### WORK REQUEST
Word for word, restate the line containing "The image size" and all the lines that come after it in the entries below. Include nothing from before it.

*** Begin section ***

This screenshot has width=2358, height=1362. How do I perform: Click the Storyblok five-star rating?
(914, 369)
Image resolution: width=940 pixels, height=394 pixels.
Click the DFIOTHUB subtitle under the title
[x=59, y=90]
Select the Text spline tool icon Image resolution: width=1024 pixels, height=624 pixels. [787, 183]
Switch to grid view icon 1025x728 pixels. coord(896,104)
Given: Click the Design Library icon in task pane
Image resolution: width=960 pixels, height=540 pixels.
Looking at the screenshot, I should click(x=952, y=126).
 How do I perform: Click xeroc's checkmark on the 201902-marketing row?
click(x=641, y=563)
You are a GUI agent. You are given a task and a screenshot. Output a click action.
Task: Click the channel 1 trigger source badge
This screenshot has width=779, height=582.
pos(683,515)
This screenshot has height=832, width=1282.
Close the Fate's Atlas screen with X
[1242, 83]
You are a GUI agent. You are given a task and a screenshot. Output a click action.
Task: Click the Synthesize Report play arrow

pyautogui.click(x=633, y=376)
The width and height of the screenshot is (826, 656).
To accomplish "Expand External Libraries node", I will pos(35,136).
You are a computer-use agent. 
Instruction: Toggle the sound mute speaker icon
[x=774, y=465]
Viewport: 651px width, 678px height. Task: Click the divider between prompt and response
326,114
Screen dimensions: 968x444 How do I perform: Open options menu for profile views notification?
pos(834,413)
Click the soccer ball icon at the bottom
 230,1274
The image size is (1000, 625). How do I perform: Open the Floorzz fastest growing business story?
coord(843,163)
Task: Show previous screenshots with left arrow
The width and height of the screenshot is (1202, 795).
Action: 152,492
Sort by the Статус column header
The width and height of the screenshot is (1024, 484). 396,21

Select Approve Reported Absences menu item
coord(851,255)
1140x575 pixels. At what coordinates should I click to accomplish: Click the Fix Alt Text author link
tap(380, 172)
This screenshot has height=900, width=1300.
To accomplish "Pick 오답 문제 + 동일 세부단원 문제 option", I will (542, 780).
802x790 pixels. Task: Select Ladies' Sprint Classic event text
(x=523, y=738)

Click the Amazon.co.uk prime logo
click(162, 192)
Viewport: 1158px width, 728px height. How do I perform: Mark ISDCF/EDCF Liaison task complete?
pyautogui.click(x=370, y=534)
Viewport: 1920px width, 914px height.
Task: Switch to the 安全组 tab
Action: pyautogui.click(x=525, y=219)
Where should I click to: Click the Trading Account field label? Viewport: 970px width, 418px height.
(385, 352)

*** End section ***

### ANSWER FOR THE TASK
The image size is (1000, 625). How do I perform: Open the Floorzz fastest growing business story?
coord(843,163)
Task: Show previous screenshots with left arrow
The width and height of the screenshot is (1202, 795).
Action: 152,492
Sort by the Статус column header
The width and height of the screenshot is (1024, 484). 396,21

Select Approve Reported Absences menu item
coord(851,255)
1140x575 pixels. At what coordinates should I click to accomplish: Click the Fix Alt Text author link
tap(380, 172)
This screenshot has height=900, width=1300.
To accomplish "Pick 오답 문제 + 동일 세부단원 문제 option", I will (542, 780).
802x790 pixels. Task: Select Ladies' Sprint Classic event text
(x=523, y=738)

Click the Amazon.co.uk prime logo
click(162, 192)
Viewport: 1158px width, 728px height. How do I perform: Mark ISDCF/EDCF Liaison task complete?
pyautogui.click(x=370, y=534)
Viewport: 1920px width, 914px height.
Task: Switch to the 安全组 tab
Action: pyautogui.click(x=525, y=219)
Where should I click to: Click the Trading Account field label? Viewport: 970px width, 418px height.
(385, 352)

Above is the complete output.